(Stored entries)
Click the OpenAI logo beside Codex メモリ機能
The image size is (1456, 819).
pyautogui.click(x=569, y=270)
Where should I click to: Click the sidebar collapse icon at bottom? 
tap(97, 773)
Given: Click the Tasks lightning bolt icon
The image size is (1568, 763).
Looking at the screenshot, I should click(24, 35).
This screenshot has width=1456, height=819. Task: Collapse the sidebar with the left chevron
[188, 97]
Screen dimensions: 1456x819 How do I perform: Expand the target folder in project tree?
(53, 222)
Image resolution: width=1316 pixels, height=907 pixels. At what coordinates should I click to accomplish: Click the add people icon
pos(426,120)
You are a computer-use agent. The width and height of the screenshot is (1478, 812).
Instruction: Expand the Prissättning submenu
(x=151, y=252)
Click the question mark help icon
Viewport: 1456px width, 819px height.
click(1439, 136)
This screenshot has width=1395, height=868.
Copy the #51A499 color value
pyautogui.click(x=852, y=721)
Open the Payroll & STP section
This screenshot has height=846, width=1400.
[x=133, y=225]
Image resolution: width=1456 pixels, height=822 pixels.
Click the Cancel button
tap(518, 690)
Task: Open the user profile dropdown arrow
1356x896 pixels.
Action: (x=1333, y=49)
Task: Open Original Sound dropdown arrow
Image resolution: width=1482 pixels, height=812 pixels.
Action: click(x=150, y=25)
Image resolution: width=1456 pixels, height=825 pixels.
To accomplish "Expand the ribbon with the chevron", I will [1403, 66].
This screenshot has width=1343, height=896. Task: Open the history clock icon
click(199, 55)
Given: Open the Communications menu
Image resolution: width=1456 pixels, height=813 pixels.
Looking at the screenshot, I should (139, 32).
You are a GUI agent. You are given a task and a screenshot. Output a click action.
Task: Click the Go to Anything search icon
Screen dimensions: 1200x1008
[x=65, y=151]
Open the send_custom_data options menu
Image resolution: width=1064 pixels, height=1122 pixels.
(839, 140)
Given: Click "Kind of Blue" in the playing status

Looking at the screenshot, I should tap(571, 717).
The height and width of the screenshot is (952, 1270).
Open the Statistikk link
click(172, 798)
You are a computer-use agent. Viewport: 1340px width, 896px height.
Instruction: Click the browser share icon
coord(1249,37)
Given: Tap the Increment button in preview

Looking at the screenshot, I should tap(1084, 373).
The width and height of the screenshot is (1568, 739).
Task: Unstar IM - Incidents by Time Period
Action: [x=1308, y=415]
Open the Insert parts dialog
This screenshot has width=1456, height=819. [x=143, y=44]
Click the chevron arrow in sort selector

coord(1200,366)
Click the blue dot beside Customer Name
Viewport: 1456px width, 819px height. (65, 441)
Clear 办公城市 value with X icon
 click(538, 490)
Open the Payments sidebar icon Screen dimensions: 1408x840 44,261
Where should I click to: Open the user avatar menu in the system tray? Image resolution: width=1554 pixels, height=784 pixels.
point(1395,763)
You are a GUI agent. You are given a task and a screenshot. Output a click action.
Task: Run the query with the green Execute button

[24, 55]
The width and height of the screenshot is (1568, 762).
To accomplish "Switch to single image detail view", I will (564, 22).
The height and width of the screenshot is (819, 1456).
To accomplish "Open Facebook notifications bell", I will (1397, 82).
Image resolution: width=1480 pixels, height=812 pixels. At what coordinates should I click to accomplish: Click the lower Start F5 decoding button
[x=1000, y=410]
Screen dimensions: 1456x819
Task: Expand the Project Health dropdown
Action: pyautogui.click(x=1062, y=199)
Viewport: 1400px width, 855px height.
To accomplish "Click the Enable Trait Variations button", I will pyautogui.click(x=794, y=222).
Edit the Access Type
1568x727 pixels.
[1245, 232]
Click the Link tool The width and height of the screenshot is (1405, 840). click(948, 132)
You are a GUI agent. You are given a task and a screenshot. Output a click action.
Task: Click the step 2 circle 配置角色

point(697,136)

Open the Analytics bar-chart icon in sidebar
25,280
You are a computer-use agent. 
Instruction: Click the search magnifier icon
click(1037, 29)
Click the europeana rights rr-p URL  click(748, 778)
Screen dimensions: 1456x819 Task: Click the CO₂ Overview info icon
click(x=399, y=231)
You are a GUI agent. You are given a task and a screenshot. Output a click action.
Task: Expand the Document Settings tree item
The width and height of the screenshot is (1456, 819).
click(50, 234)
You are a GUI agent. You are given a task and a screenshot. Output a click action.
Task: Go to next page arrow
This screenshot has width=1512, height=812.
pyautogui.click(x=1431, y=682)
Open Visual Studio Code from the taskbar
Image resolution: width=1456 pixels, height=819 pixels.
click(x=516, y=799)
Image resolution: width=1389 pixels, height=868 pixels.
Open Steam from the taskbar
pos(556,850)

* [Work to complete]: Output, from the data above, the lines from the line with "Screen dimensions: 1456x819 Task: Click" to the line with "Task: Go to next page arrow" exactly as they stand, both ends included and nothing else.

* [Exercise output]:
Screen dimensions: 1456x819 Task: Click the CO₂ Overview info icon
click(x=399, y=231)
You are a GUI agent. You are given a task and a screenshot. Output a click action.
Task: Expand the Document Settings tree item
The width and height of the screenshot is (1456, 819).
click(50, 234)
You are a GUI agent. You are given a task and a screenshot. Output a click action.
Task: Go to next page arrow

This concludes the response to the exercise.